# [TASK DESCRIPTION]
Lines from the one containing "This screenshot has height=507, width=829." through the last line of the records below are to be repeated exactly.

(Records from a data collection)
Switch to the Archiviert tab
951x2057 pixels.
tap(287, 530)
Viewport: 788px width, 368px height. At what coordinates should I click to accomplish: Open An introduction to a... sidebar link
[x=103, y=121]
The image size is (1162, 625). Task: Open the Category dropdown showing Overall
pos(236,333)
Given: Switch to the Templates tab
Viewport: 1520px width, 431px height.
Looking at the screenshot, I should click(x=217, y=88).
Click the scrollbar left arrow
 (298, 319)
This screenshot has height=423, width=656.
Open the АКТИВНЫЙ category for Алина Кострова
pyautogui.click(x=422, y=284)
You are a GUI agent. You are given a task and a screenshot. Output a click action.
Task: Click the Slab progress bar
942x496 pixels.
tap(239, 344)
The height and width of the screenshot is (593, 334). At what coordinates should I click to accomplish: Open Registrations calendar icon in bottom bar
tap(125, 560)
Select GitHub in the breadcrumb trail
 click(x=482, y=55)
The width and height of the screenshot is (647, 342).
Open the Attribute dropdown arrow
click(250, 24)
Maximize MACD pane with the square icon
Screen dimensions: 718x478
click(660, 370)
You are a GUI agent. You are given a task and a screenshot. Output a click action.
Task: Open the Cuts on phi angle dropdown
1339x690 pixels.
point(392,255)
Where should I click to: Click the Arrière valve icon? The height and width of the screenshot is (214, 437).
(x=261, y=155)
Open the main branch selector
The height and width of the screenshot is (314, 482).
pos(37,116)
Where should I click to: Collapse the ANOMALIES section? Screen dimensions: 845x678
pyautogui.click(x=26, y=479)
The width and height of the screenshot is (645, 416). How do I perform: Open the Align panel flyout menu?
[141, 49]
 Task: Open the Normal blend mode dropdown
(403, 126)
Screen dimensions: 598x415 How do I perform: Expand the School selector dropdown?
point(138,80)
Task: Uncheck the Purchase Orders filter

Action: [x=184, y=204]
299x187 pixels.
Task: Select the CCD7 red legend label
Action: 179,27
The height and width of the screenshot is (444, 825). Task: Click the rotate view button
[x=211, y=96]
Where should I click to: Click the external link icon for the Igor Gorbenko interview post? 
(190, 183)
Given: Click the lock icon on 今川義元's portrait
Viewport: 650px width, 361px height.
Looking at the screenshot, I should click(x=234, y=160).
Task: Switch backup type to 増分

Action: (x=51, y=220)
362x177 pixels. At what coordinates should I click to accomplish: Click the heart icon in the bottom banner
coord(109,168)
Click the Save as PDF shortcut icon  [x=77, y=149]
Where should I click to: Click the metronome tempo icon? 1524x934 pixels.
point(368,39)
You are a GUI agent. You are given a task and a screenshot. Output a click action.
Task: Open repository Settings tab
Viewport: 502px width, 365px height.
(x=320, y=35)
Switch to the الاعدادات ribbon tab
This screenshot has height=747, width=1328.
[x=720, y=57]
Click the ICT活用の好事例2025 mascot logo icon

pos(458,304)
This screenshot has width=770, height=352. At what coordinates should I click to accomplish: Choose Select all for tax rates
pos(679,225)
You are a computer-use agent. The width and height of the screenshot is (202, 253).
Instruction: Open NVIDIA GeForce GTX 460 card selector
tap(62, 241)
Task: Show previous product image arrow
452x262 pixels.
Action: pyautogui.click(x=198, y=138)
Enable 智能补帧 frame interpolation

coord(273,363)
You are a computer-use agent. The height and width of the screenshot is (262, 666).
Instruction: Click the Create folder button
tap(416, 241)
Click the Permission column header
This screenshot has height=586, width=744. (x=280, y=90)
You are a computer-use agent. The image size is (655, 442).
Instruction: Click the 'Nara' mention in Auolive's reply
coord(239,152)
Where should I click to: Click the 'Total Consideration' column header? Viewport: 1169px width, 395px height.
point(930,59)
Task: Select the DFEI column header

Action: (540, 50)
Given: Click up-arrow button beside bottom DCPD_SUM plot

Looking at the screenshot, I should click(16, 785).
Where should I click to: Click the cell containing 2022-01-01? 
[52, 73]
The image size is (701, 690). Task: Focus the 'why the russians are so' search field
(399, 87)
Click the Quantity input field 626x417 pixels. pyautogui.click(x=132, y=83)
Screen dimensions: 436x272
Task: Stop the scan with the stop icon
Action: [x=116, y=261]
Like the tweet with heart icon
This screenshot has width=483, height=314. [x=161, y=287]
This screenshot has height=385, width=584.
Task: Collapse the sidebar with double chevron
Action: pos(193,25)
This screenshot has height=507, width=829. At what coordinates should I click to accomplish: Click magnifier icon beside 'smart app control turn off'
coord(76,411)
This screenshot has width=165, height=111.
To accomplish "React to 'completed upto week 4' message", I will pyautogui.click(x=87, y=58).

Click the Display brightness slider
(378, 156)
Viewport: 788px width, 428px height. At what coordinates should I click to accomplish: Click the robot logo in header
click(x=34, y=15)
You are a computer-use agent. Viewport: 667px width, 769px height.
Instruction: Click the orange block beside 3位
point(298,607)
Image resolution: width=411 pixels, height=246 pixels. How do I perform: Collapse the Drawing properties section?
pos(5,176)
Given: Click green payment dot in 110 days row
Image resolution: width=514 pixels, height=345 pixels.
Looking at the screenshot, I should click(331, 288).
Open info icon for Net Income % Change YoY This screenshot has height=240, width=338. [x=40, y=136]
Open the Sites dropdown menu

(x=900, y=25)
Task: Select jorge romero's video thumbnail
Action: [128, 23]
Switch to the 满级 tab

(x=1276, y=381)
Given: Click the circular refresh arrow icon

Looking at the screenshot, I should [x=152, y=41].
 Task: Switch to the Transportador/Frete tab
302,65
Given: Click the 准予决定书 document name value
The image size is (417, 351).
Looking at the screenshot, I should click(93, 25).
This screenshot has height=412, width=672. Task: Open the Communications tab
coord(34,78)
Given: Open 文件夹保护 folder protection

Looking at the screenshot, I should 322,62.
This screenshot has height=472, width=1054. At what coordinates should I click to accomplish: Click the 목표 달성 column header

# [RESULT OF THE TASK]
This screenshot has height=507, width=829. At what coordinates should I click to accomplish: Click magnifier icon beside 'smart app control turn off'
coord(76,411)
This screenshot has width=165, height=111.
To accomplish "React to 'completed upto week 4' message", I will pyautogui.click(x=87, y=58).

Click the Display brightness slider
(378, 156)
Viewport: 788px width, 428px height. At what coordinates should I click to accomplish: Click the robot logo in header
click(x=34, y=15)
You are a computer-use agent. Viewport: 667px width, 769px height.
Instruction: Click the orange block beside 3位
point(298,607)
Image resolution: width=411 pixels, height=246 pixels. How do I perform: Collapse the Drawing properties section?
pos(5,176)
Given: Click green payment dot in 110 days row
Image resolution: width=514 pixels, height=345 pixels.
Looking at the screenshot, I should click(331, 288).
Open info icon for Net Income % Change YoY This screenshot has height=240, width=338. [x=40, y=136]
Open the Sites dropdown menu

(x=900, y=25)
Task: Select jorge romero's video thumbnail
Action: [128, 23]
Switch to the 满级 tab

(x=1276, y=381)
Given: Click the circular refresh arrow icon

Looking at the screenshot, I should [x=152, y=41].
 Task: Switch to the Transportador/Frete tab
302,65
Given: Click the 准予决定书 document name value
The image size is (417, 351).
Looking at the screenshot, I should click(93, 25).
This screenshot has height=412, width=672. Task: Open the Communications tab
coord(34,78)
Given: Open 文件夹保护 folder protection

Looking at the screenshot, I should 322,62.
This screenshot has height=472, width=1054. At what coordinates should I click to accomplish: Click the 목표 달성 column header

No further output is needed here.